I'd love to make this.. I'll have to find out about those sultanas though.. :) Thanks!

Tanna at The Brick Street Bungalow said...

Wow, that seems like such a long time to bake. Looks very tempting! I'm with Kim on the sultanas. Have a great day, Mary! blessings ~ tanna

Margaret Murphy Tripp said...

Oh Mary, I just love this recipe and can't wait to try it when I get back from Florida. When I make a vintage recipe it makes me pause and think of all the generations that enjoyed it before. I believe it's a unifying thread through history. Thanks for a great post! xo

T.W. Barritt at Culinary Types said...

I've heard of this cake, but never tasted it or knew of the history. I'm now really curious how a cake baked with beer would taste -let alone the "good for you" nutritional value!

Kim said...

Here in Quebec, there a lot of people who prepares fruit cakes in Christmas... It kind of look like this! Love it!

Jenn said...

This is a great recipe! I had a friend in college who's mom was full blooded Irish - she used to make this cake.. or at least something very similar. It was delicious!

Epicurea said...

just sounds like a wonderful idea to add Guinness to a cake as part of a tradition :-). and it looks delicious!

Merisi said...

Note to myself:
Don't visit Mary if you are lusting for something sweet. She'll have the most delicious temptations and you cannot even get a scratch off your screen! ;-)

Valerie said...

Mary, this looks delicious! Thanks for all the background information! Knowing the history behind a recipe makes it all the more enjoyable.

Barbara said...

What fun, Mary. I think this would be fabulous at Christmas, too. Saving the recipe...

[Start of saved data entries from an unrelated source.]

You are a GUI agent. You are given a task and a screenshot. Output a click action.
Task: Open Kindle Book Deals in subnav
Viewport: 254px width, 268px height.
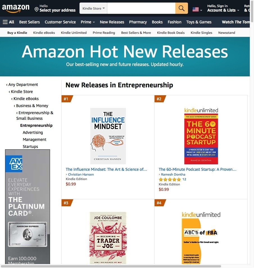[x=171, y=33]
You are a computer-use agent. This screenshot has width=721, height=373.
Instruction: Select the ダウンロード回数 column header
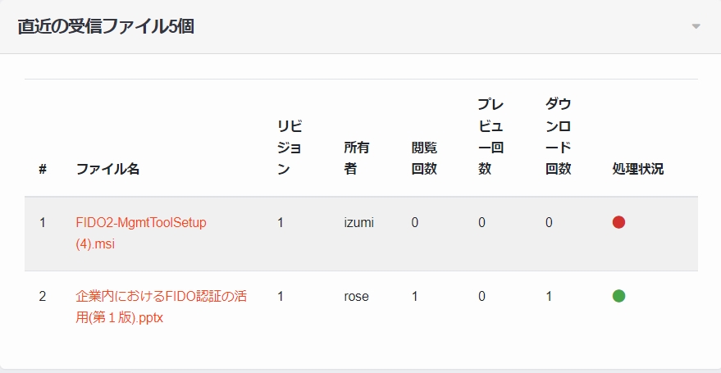(559, 137)
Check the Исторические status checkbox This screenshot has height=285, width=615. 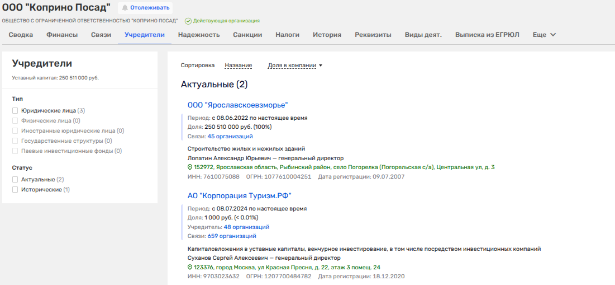(16, 190)
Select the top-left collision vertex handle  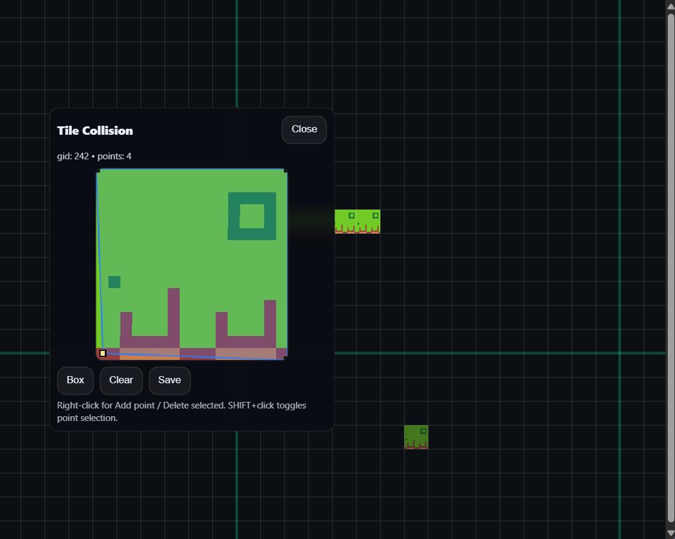tap(99, 170)
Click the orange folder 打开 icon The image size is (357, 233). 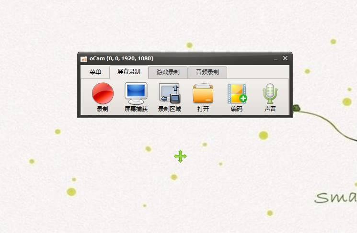click(x=203, y=93)
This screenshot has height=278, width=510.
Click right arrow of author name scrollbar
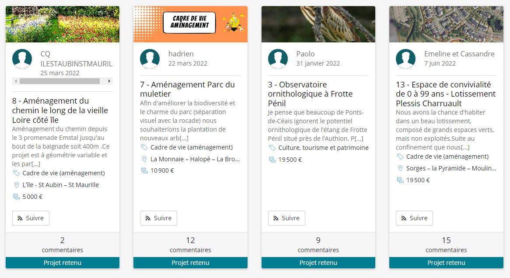(x=109, y=81)
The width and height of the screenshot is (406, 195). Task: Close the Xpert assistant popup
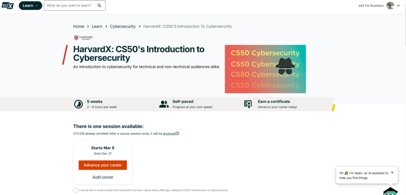point(392,172)
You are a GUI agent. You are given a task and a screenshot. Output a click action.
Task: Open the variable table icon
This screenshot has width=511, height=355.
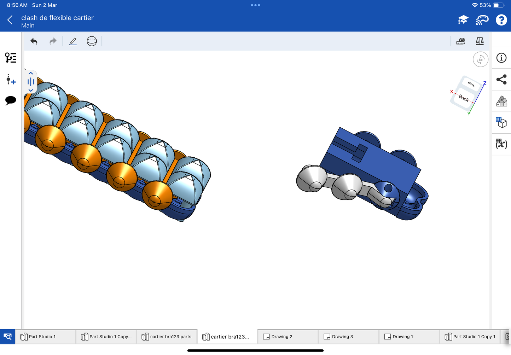pos(501,144)
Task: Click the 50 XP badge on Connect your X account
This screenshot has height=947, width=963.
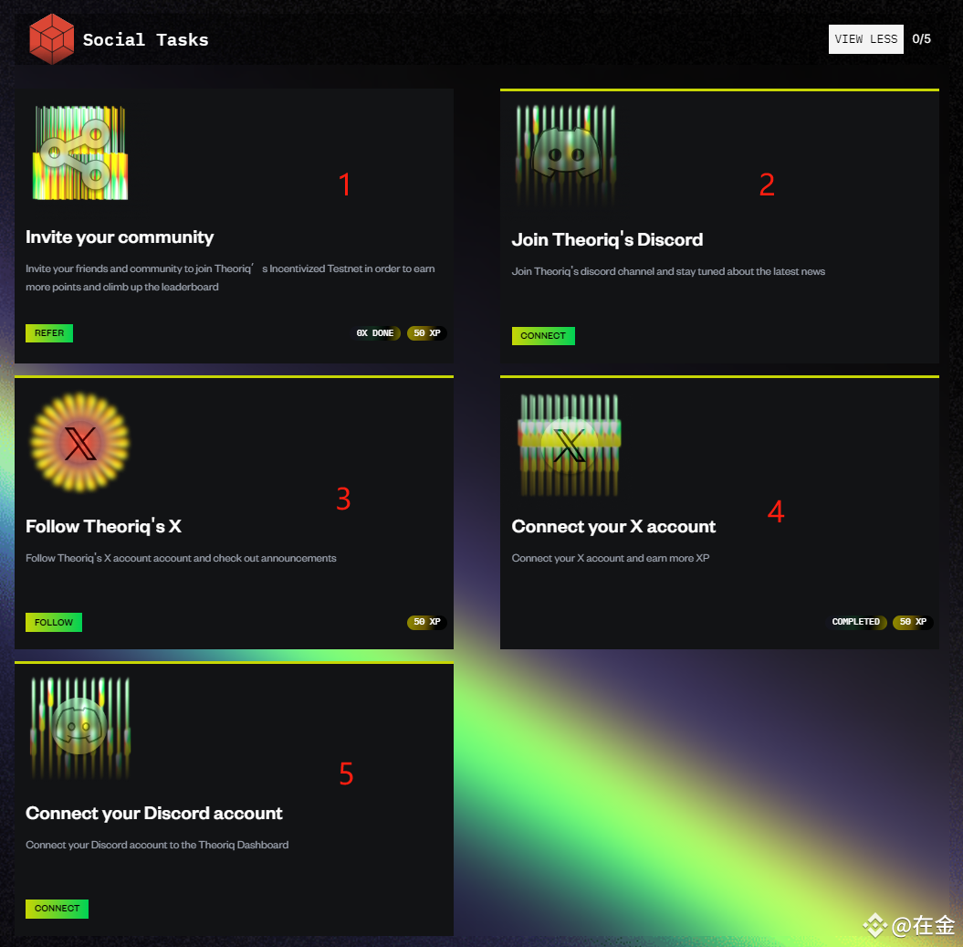Action: (913, 622)

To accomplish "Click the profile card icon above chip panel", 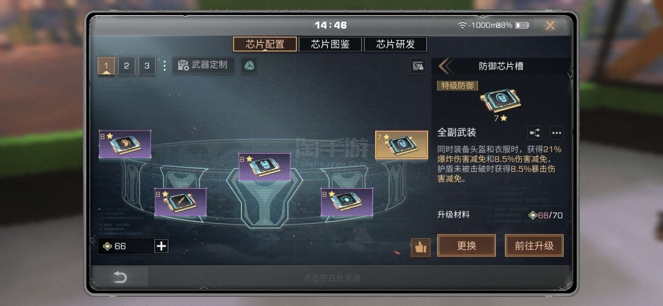I will coord(418,66).
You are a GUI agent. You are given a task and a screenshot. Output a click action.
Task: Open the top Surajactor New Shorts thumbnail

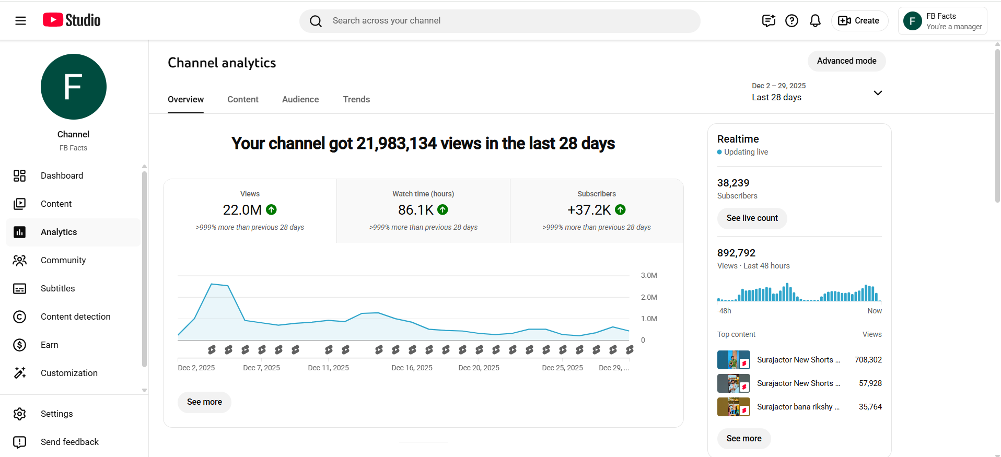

Inside a British Mum's Kitchen said...

I got so excited when I say your recipe - I LOVE potter cake - it reminds me of home!!
Mary x

Food, Fun and Life in the Charente said...

Mmmm I am enjoying this week of Irish food, This sounds fantastic, I will have to do a search for stout next time I go shopping. Keep well Diane

Amehlia Digital ® said...

Olá Mary!!

Fiquei feliz com sua visita! =D
Amei suas palavras ♥

Também vou ficar aqui no seu blog e aprender com você.

Hugs,
Vinni (Brasil)

The Café Sucré Farine said...

Wow, that name is quite a mouthful but the cake looks simply delicious!

Joanne said...

Guinness is good for you...now that's a mantra I can get behind. And obviously I need to make this cake to prove it!

Ginny said...

Never heard of this one, it IS kind of like a round fruitcake!

Lenia said...

Why is it that whenever I visit your blog you make me hungry?:)))

teresa said...

this is so fun, i've never seen a cake like this. perfect for the upcoming holiday :)

Sarah @ Homestyle Cooking Around The World said...

Such an interesting vintage recipe- love it!

GLENDA CHILDERS said...

Hi Mary,
I made your great pudding recipe for Jenny, substituting carob. She loved it. Thanks so much ... it is hard to find treats for her.